コツコツと死ぬ時を待つように古時計の針音のような乾いた靴の足音が近付いてきた。
身動き取れずにいたドラゴンは人の姿に戻り両膝と手を付け泣きじゃくりながら地に顔を付ける。
「どうか!どうかお救い下さい!命だけは!あなたの為になら何でもします!何でも差し上げます!どうかお慈悲を!」
うぉおお!と泣きながら命乞いを行う。
プライドも地位も全てを投げ出し命だけは奪わないで欲しいと…僅かな希望に手を伸ばす。
「………。顔を上げなさいな。」
目の前に立っているであろうシスターが小さい声で呟く。
許して貰えたのだろうか…淡い期待に顔を上げた瞬間ッ――。
顎を蹴り上げられ男の首から上のみが遥か後方へ流血しながら吹き飛んだ。
「掬い上げました。なんちて。」
その光景を見ていた精鋭隊が絶望した。
赤く血に染まり白かった修道服を着た女に、慈悲なく笑うその姿に、息を上げずにゆっくりとこちらへ歩く姿に。
まだたった20分も経っていないにも関わらず1000体以上の兵士が、何も分からないままに、突破口を見出すことが出来ずに、ただ殺された。

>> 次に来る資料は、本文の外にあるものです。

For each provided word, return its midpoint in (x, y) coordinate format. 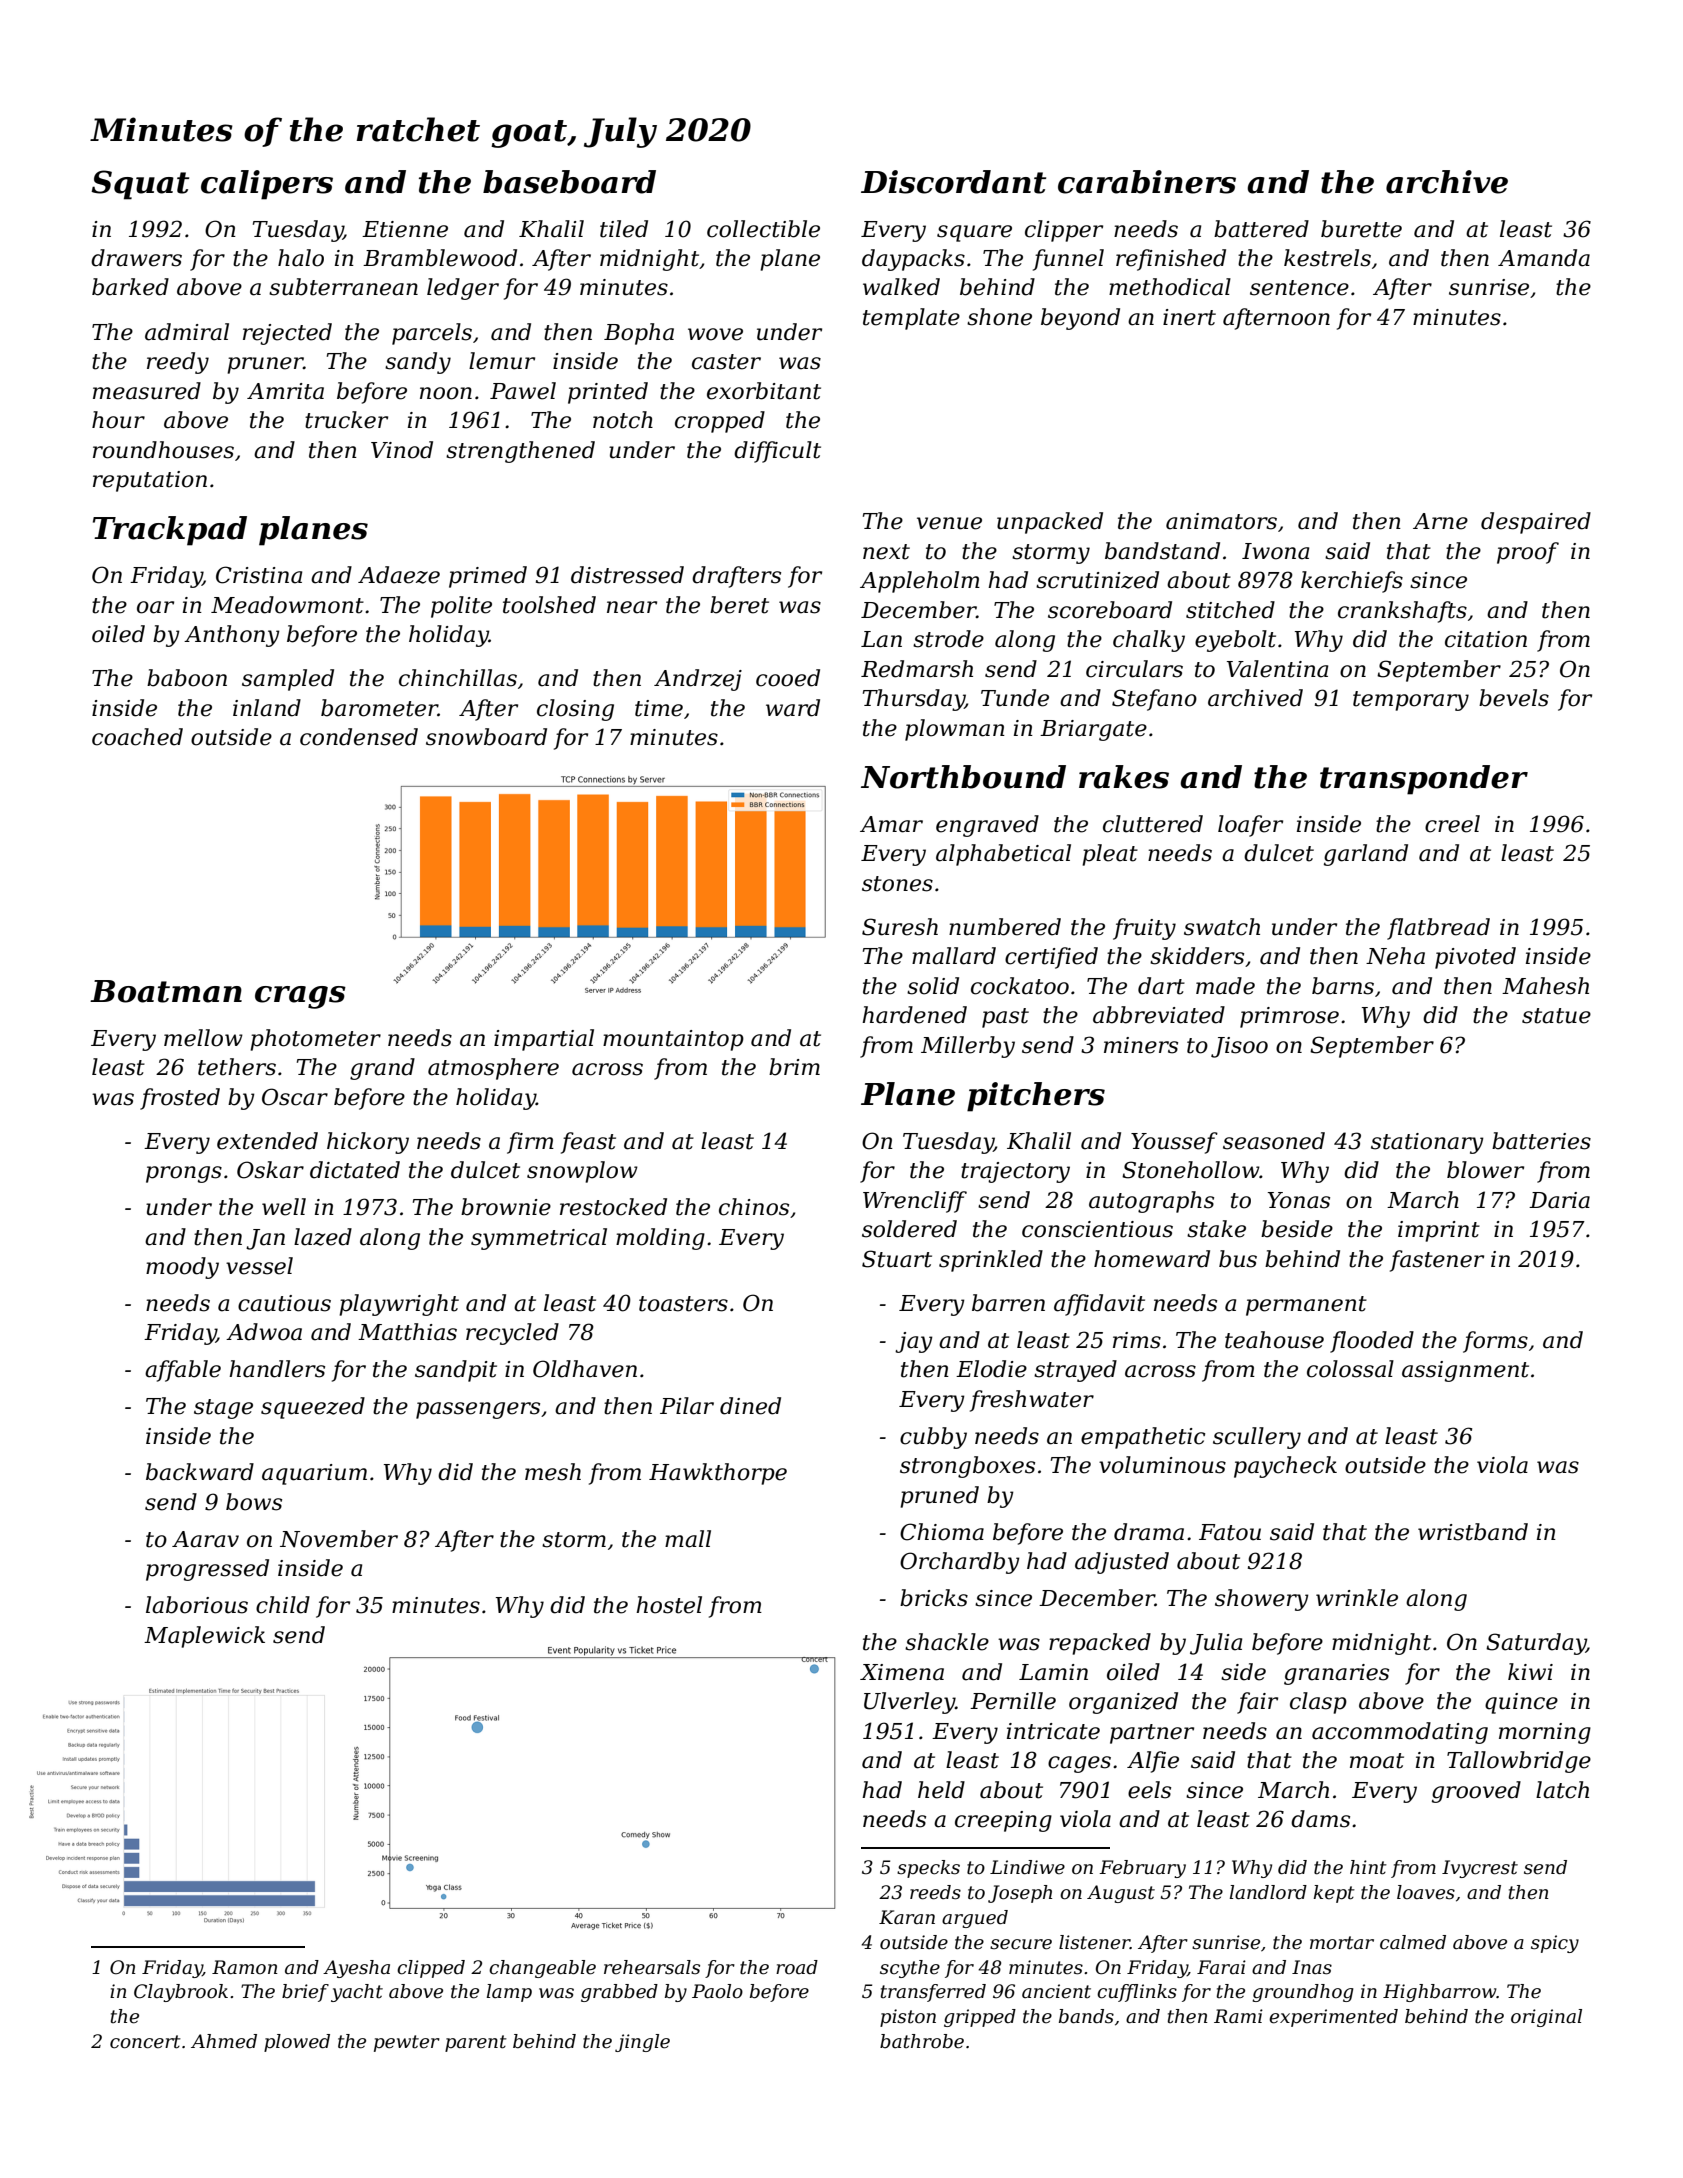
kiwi (1530, 1671)
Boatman (166, 991)
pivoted (1475, 958)
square (974, 233)
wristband (1473, 1532)
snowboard (486, 737)
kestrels (1327, 258)
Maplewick (204, 1637)
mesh (553, 1472)
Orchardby (960, 1563)
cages (1079, 1764)
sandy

まだ3~4000の兵がいるというのにそのほとんどが足を竦ませ動けずにいた。
勝利の為であれば命を賭すことは厭わない。
だが目の前で繰り広げられているのは――、一方的な虐殺。
死んでいった仲間達が一体何を残してくれたのか、このまま立ち向かっても意味も無く殺される。
死への恐怖。
犠牲の為の死、背後や隙を取られ殺される、人質になってしまった為に自害する、戦争での死は如何なる物であっても部隊が前に進める為なら誇らしい物だと考えていた。
――だが今この場においての死は何も為さない。
――意味を為さない。
ここで自分が死ぬことによって他の者が助かることは無い。
――無駄死。
その恐怖から逃げる様に兵士達は後退する。
だが、結界が張られている為その空間から逃げ出すことが出来ない。
そしてその結界を張った者は……。
「うわぁあああッ!誰か助けてくれぇ!」
泣き叫ぶ声が辺りから聞こえてくる。
結界を手がひしゃげる程殴り、武器が壊れるまで攻撃を行い、外に助けを求める様に叩き音を立てるも傷1つ付くことは無かった。
「イヤだ、死にたくないッ」
そう言った声が結界内を木霊する。
3~4000といった兵は皆戦士であることを諦め投げ捨てていた。